“People ask if we’re a kangaroo farm,” says Jacob Stein, looking down into the vineyards his grandfather first planted in 1975, where mobs of kangaroo sometimes venture at dusk to nibble near the vines. Stein’s grandfather, Robert, started the venture as a hobby farm, but over the course of three generations, Robert Stein Winery has grown into a full-blown farm and winery, its Shiraz, Riesling and other wines growing stars of Australia’s Mudgee region.
Even in Sydney, just a few hours to the south, Mudgee is a bit of a mystery, its name prompting queries from cab drivers and bartenders when I mentioned I was headed there during my Australian travels. But in wine circles, this small region in the Central Ranges of New South Wales is staking a claim for making some of Australia’s more interesting wines. In addition to Stein, other prominent Mudgee producers include David Lowe, a pioneering figure in modern Mudgee wine; Logan Winery, founded in 1997 by Peter and Hannah Logan; Robert Oatley Vineyards, the largest producer in the area; and di Lusso Estate, maker of Vermentino, Nebbiolo and other Italian varietal wines.
There are no traffic lights in Mudgee (which takes its name from the aboriginal moothi, or “nest in the hills”), and a small clock tower in the middle of an intersection is the most identifiable landmark in town. Mudgee may be small, but it’s the third-largest grape-growing region in New South Wales, with small wineries (all still family-owned) and a wine tradition dating to the mid-19th century. Those early wineries were established by Italian and German immigrants, who were drawn to the region in search of gold. Economic pressures and shifting tastes led to a late-19th century decline, which didn’t reverse until more vineyards were planted starting in the 1960s. Since that time, this elevated valley surrounded by mountains, verdant hills and rough bushland has become known for producing notable Chardonnays, along with some Spanish and Italian varietals and cool-climate wines.
Stein’s grandfather started with 25 acres; the farm now covers around 600, with 50 acres under vine, including blocks of Syrah planted in the late ’70s, along with Riesling, first planted in the early ’80s. “A lot of people consider Australia a hot climate, but we have a lot of variety,” Stein says, noting that the location and elevation—around 550 meters (1,800 feet) above sea level—makes the region perfect for some cooler varieties. “The soil in our top two blocks is very tough, with hard soil and low nutrients,” he says. “That means low yields, but really well-concentrated wines for our Riesling and Shiraz.” Stein also grows Chardonnay, Gewürztraminer, Cabernet, Merlot and Semillon, but the winery is increasingly synonymous with Riesling. In 2009, Stein made 200 cases of Riesling; that’s grown to 2,000 cases annually now, largely sold locally and to Sydney markets.
David Lowe’s organic vineyards are spread across three stretches of elevation, with the lowest around 500 meters (1,600 feet). “That’s the same as Madrid and Barcelona,” Lowe says. “I should be growing Grenache and Tempranillo.” But Lowe notes another situational characteristic about Mudgee, that also influences his planting decisions. “The soil here is quartz, shale, and mudstone—we’re geologically similar to Northern California,” he says. “There they have redwoods, here we have eucalyptus.”

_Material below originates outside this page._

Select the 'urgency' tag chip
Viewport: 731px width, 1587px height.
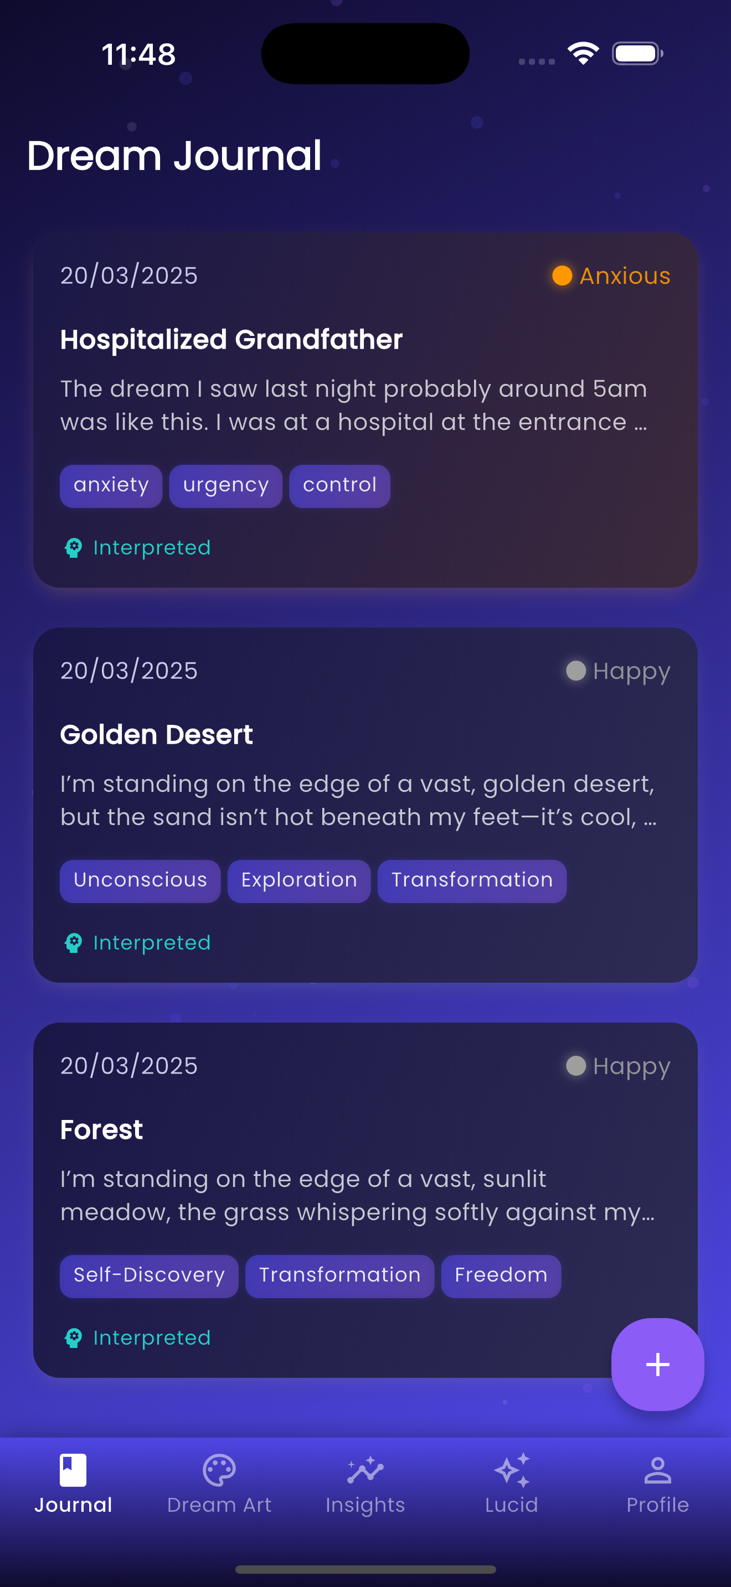(226, 485)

Early in the region’s history, this elevation and soil structure lent itself to the production of grapes for fortified wines (which was simple to make, and traveled well), and later, to table wines made from tough-skinned, resilient grapes. Today, Lowe dedicates his lower-elevation vineyards to dry-farmed varietals, including Merlot, Shiraz and Zinfandel, the latter kept head-pruned so the clusters stay close to the ground, resulting in smaller fruit, but a more intense flavor and greater resistance to disease. Higher up, there are varietals including Cabernet Franc, Pinot Noir, Pinot Gris and Petit Verdot, along with Riesling.

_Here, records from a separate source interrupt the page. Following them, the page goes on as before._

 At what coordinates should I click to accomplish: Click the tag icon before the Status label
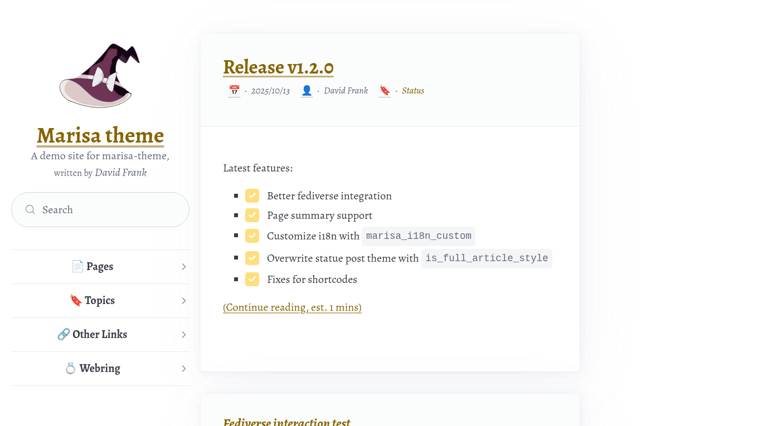[x=385, y=90]
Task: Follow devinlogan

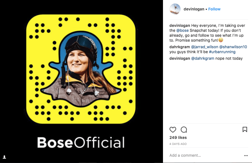Action: pyautogui.click(x=214, y=9)
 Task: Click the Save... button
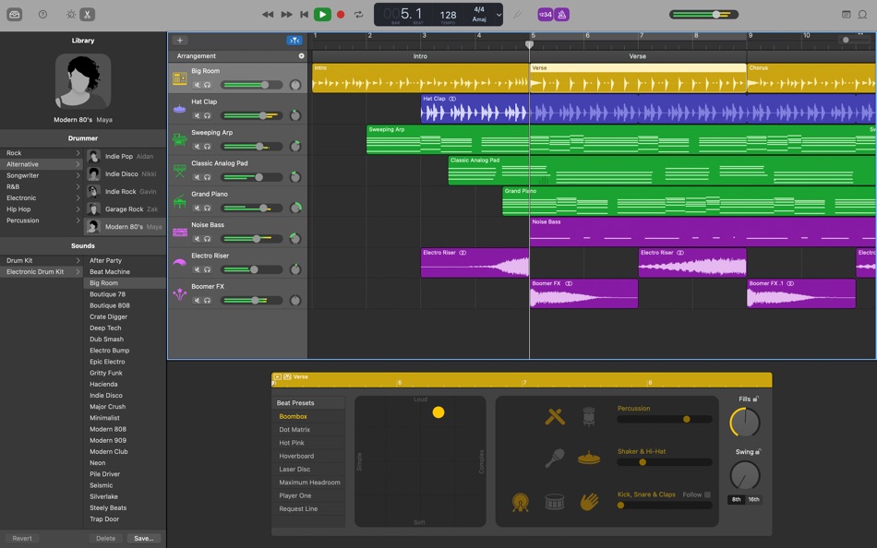click(x=143, y=538)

“Mudgee is probably the coldest-climate vineyard in Australia,” Lowe says of Riesling’s popularity in the area. “Our Riesling is late-ripening, in autumn, and the acidity remains high.” Lowe doesn’t release his Rieslings until they’re three years old, and this aging helps balance the wine’s high acidity, resulting in wines that are luscious, lively and bright. “With aging, the oxygen helps change the wine and offset the acidity without the sugar,” he says.
While Mudgee still isn’t a household name in Australia (not to mention overseas), its wineries are drawing increased attention to this region in New South Wales. The challenging economics and logistics of shipping wine to foreign markets means it may be some time before Mudgee wines are readily available in U.S. shops, but the region’s winemakers have their eyes set on that eventuality. “Part of my business is to respect tradition,” Lowe says. “And part is planning for the next 10 years.”